> **TASK TO COMPLETE**:
Extract each line holding the word "will" from the entries.

> **DATASET CONTENT**:
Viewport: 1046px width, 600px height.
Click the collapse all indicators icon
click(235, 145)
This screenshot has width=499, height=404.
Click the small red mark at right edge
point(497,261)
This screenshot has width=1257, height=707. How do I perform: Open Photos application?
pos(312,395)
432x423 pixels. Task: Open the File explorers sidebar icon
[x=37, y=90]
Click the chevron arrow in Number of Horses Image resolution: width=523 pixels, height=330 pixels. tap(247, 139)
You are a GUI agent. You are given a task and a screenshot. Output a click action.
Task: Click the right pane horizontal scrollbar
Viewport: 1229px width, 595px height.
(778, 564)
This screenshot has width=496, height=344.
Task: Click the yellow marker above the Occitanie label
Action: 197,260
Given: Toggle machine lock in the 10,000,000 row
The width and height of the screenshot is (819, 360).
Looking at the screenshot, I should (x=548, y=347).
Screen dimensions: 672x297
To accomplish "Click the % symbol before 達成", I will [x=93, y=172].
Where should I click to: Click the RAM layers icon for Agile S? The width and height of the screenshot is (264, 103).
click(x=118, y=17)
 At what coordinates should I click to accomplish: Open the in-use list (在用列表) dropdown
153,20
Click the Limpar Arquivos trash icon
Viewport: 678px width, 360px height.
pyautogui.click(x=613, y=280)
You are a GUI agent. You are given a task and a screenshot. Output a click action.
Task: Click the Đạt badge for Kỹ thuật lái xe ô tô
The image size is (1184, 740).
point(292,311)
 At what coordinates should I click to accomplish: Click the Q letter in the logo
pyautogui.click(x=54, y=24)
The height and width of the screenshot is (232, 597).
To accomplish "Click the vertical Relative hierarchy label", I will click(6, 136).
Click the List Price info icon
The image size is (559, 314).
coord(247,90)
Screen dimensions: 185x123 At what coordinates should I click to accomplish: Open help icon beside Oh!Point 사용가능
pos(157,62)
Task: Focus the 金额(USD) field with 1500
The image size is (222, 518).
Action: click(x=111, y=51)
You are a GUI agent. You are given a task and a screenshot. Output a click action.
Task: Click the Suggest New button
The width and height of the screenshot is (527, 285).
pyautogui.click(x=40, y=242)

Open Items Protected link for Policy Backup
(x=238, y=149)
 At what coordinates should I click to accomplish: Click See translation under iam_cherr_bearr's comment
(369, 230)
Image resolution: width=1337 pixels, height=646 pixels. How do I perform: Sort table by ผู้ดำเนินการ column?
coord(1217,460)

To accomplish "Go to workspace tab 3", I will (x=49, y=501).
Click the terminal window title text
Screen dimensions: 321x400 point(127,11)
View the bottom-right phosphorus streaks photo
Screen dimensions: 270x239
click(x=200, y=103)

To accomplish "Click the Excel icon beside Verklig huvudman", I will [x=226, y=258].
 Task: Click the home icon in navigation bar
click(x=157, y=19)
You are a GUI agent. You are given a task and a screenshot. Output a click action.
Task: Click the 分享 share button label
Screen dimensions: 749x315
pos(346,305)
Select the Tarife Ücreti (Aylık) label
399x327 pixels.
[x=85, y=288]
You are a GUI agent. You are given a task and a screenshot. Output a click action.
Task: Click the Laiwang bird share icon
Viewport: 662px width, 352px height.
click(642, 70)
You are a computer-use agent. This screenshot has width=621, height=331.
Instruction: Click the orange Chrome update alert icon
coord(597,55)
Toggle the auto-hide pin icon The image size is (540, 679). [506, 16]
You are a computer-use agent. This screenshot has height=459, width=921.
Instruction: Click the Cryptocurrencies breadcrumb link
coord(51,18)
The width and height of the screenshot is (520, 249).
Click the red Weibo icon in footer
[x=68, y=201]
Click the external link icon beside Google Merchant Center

> **WORKED SOLUTION**:
To accomplish "Click the % symbol before 達成", I will [x=93, y=172].
To accomplish "Click the vertical Relative hierarchy label", I will click(6, 136).
To accomplish "Go to workspace tab 3", I will (x=49, y=501).
To accomplish "Click the Excel icon beside Verklig huvudman", I will [x=226, y=258].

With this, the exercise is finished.